Sardonic songwriter and his upstart noise band hit the Hi-Tone 

The founder and frontman for much-missed indie-rockers Clem Snide, the now Nashville-based Eef Barzelay is one of the past decade's very best songwriters, a sardonic, penetrating lyricist with a gift for deadpan laugh lines and lilting melodies.

Lose Big is Barzelay's second solo album and first since his band's official dissolution. It might be his most personal, self-directed album, something suggested by the decision to name the album after "Lose Big," a rueful, downbeat anthem about the struggle to make it as a musician and keep a relationship together. The song offers snapshots ranging from the darkly comic (a female fan buys him drinks after a show and he talks her ear off about his partner back home) to the dark.

The album leads off with "Could Be Worse," which finds the singer apologizing to a significant other for bumming out her party guests. "Please forgive me if I leave you feeling uninspired," Barzelay sings. "My only pleasure is to make that bubble burst/I can't find comfort in the fact that it could be worse."

The following "The Girls Don't Care" ropes Barzelay's (male) fans into the introspection and self-deprecation, offering a litany of romantic advice for the kind of brainy hipster guy Barzelay recognizes all too clearly: "Don't quote Five Easy Pieces/Tivo Cool Hand Luke/Don't talk about how God is dead and love is just a fluke ... the girls don't care."

This doesn't mean Barzelay has foregone fictional narrators on Lose Big.
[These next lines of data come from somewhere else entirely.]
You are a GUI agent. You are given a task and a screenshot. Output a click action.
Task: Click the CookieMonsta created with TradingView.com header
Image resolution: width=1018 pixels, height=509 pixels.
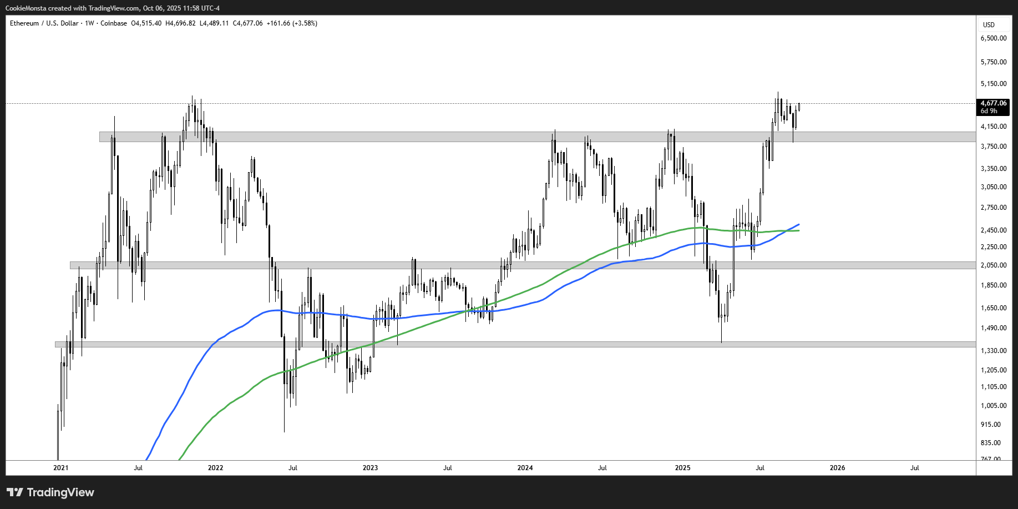[113, 8]
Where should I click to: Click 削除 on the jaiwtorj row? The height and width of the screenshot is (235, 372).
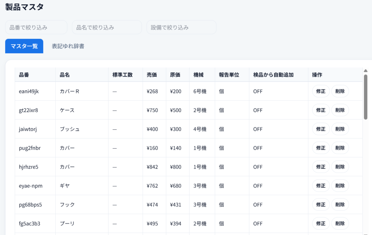(x=340, y=129)
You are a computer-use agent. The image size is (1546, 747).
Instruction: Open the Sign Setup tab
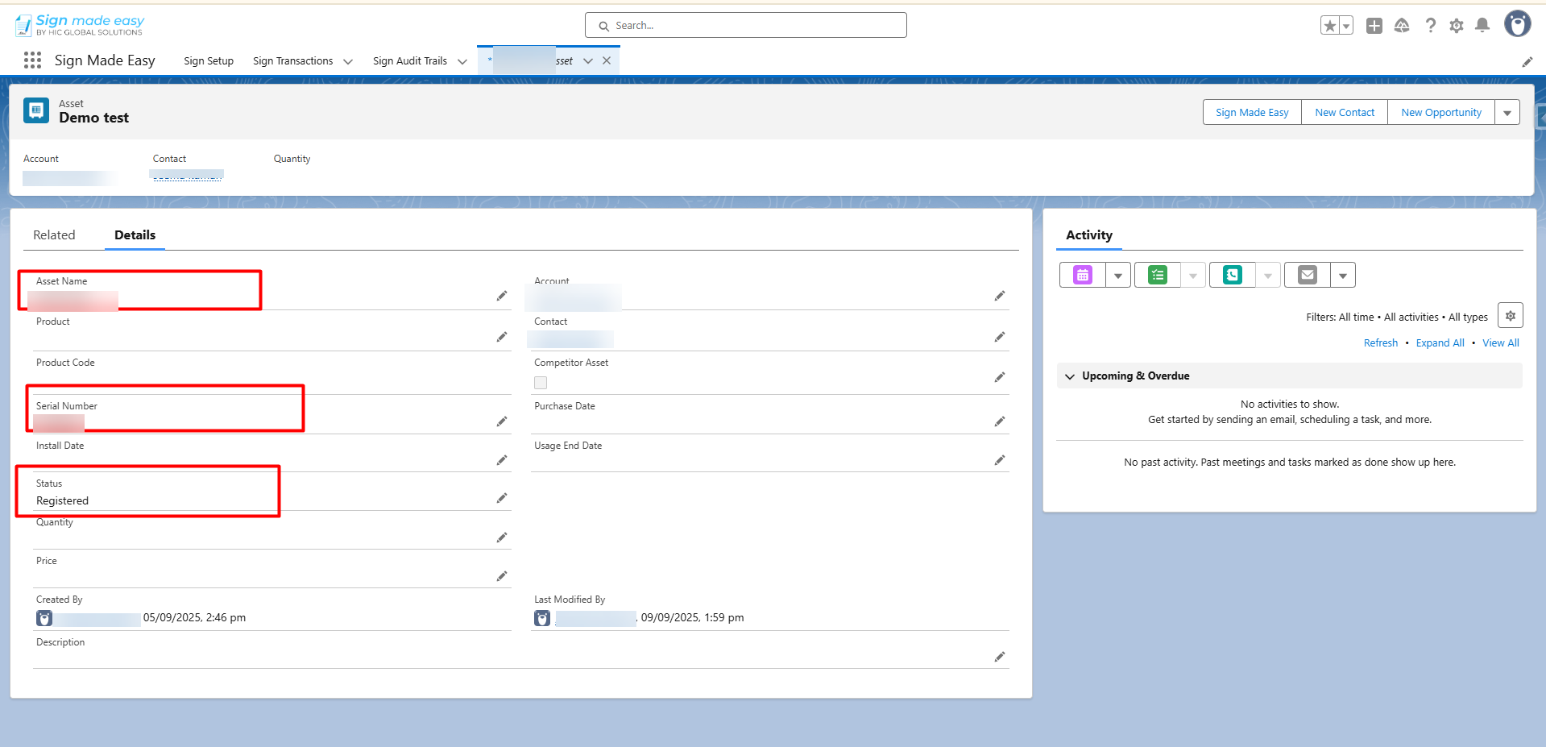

Often on these songs, there's a thin line between hushed empathy and knife-twisting critique. (Among the most memorable, "Ballad of Bitter Honey," off Barzelay's previous solo album, the fierce first-person account of a hip-hop "video ho.")

Barzelay's tone and perspective are often shifty. On "True Freedom," a spiritually oriented love paean is gradually revealed to be the musings of a kid at a church function when "youth minister Ted" interrupts the protagonist's monologue. But this comic twist subtly gives way to something potentially more sinister.

— Chris Herrington

Grade: B+

Eef Barzelay plays the Hi-Tone Café Friday, June 20th, with Oracle & the Mountain. Doors open at 9 p.m. Admission is $10.